Title: The challenges and importance of structural variation detection in livestock

item Bickhart, Derek
item Liu, Ge - George

Submitted to: Frontiers in Genetics
Publication Type: Review Article
Publication Acceptance Date: 1/31/2014
Publication Date: 2/18/2014
Citation: Bickhart, D.M., Liu, G. 2014. The challenges and importance of structural variation detection in livestock. Frontiers in Genetics. 5:37.

Interpretive Summary:

Technical Abstract: Recent studies in humans and other model organisms have demonstrated that structural variants (SVs) comprise a substantial proportion of variation among individuals of each species. Many of these variants have been linked to debilitating diseases in humans, thereby cementing the importance of refining methods for their detection.
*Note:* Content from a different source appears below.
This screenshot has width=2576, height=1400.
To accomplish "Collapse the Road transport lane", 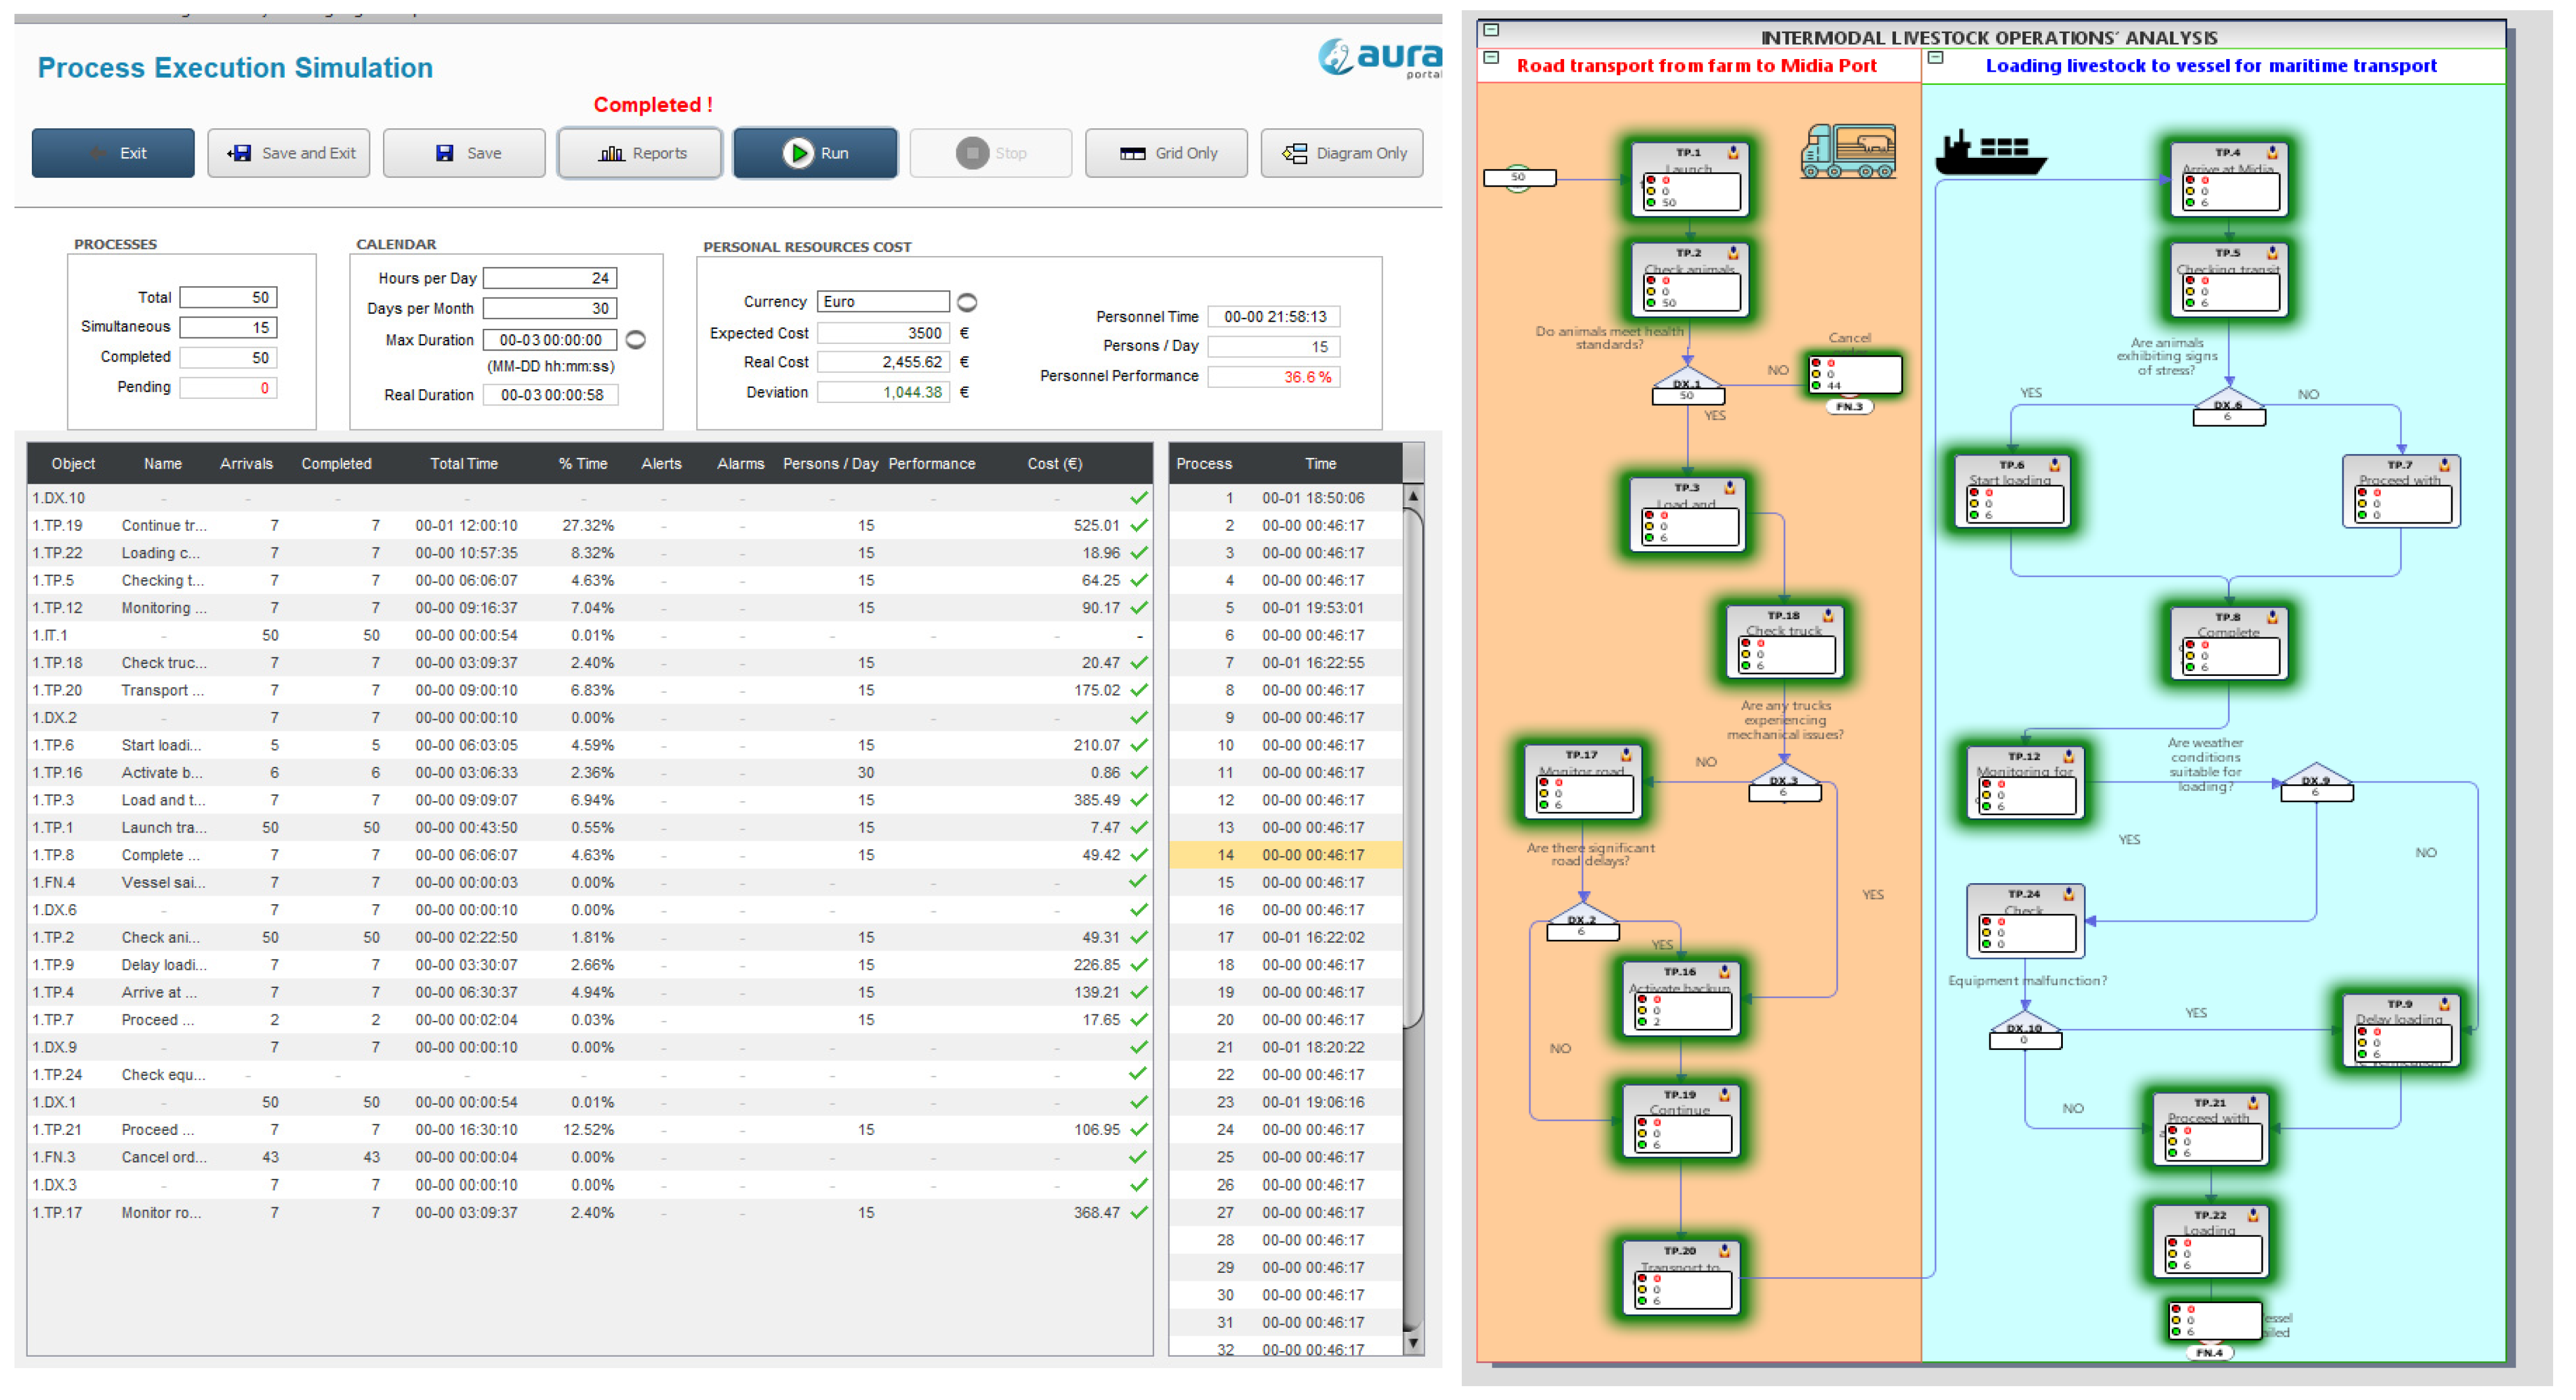I will point(1491,58).
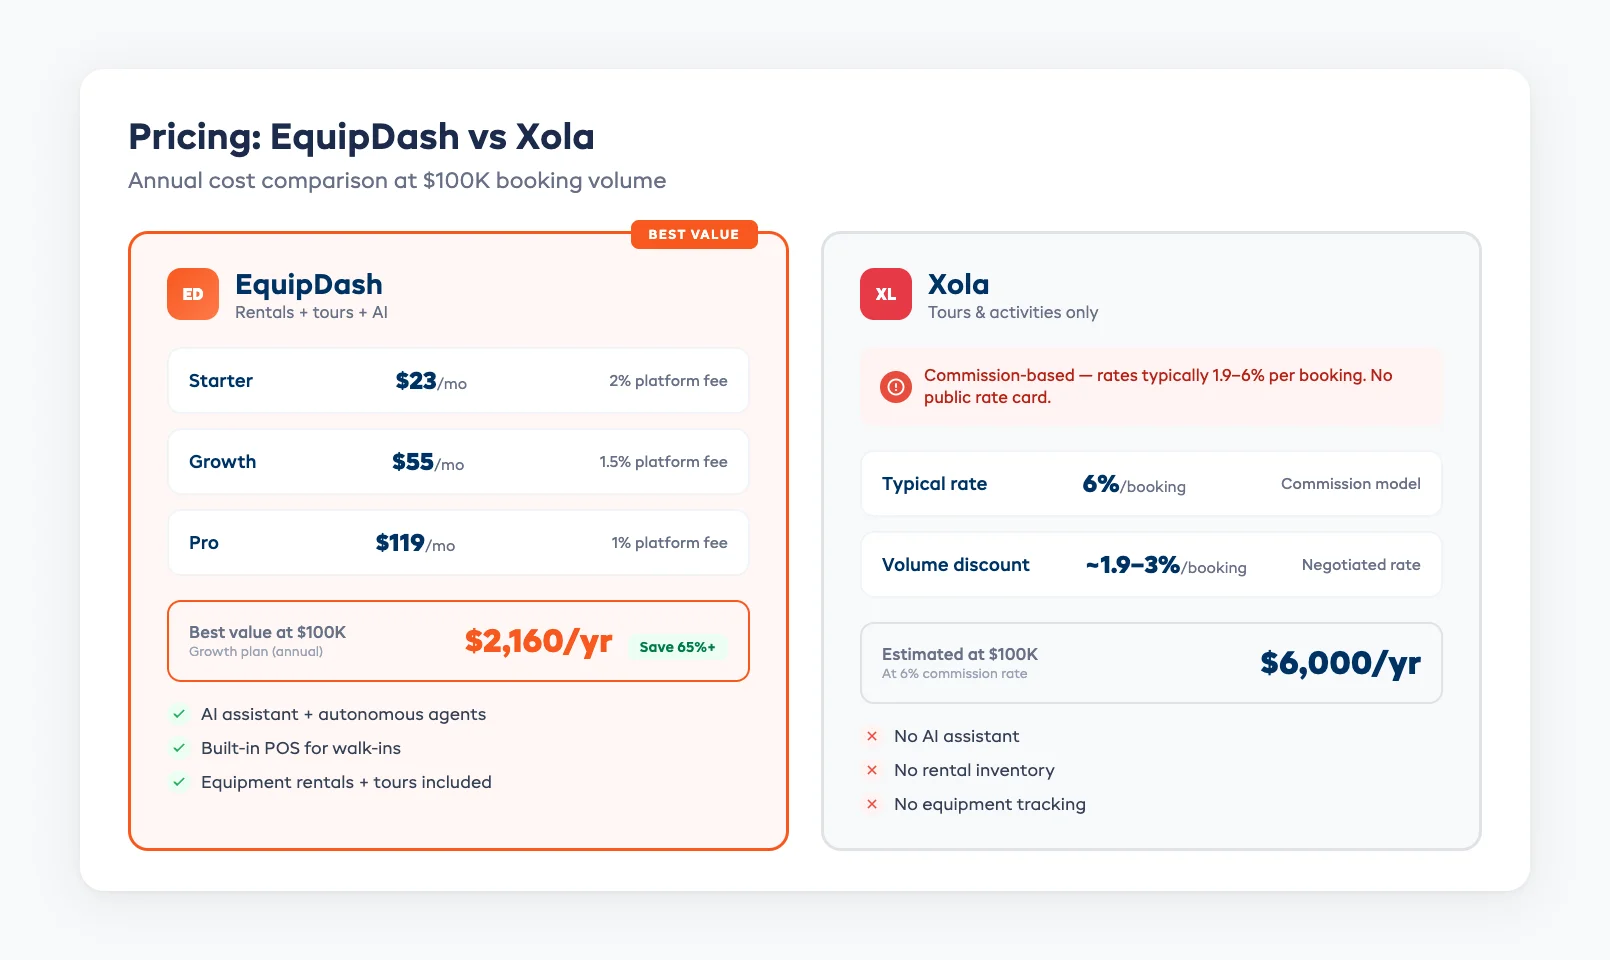Click the Save 65%+ badge

(x=678, y=647)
Despite progress in the field, reliable detection of SVs still remains a problem even for human subjects. Many of the underlying problems that make SVs difficult to detect in humans are amplified in livestock species, whose lower quality genome assemblies and incomplete gene annotation can often give rise to false positive SV discoveries. Regardless of the challenges, SV detection is just as important for livestock researchers as it is for human researchers, given that several productive traits and diseases have been linked to Copy Number Variations (CNVs) in cattle, sheep and pig. Already, there is evidence that many beneficial SVs have been artificially selected in livestock such as a duplication of the ASIP gene that causes white coat color in sheep. In this review, we will list current SV and CNV discoveries in livestock and discuss the problems that hinder routine discovery and tracking of these polymorphisms. We will also discuss the putative impacts of selective breeding on CNV and SV frequencies and mention how SV genotyping could be used in the future to improve genetic selection.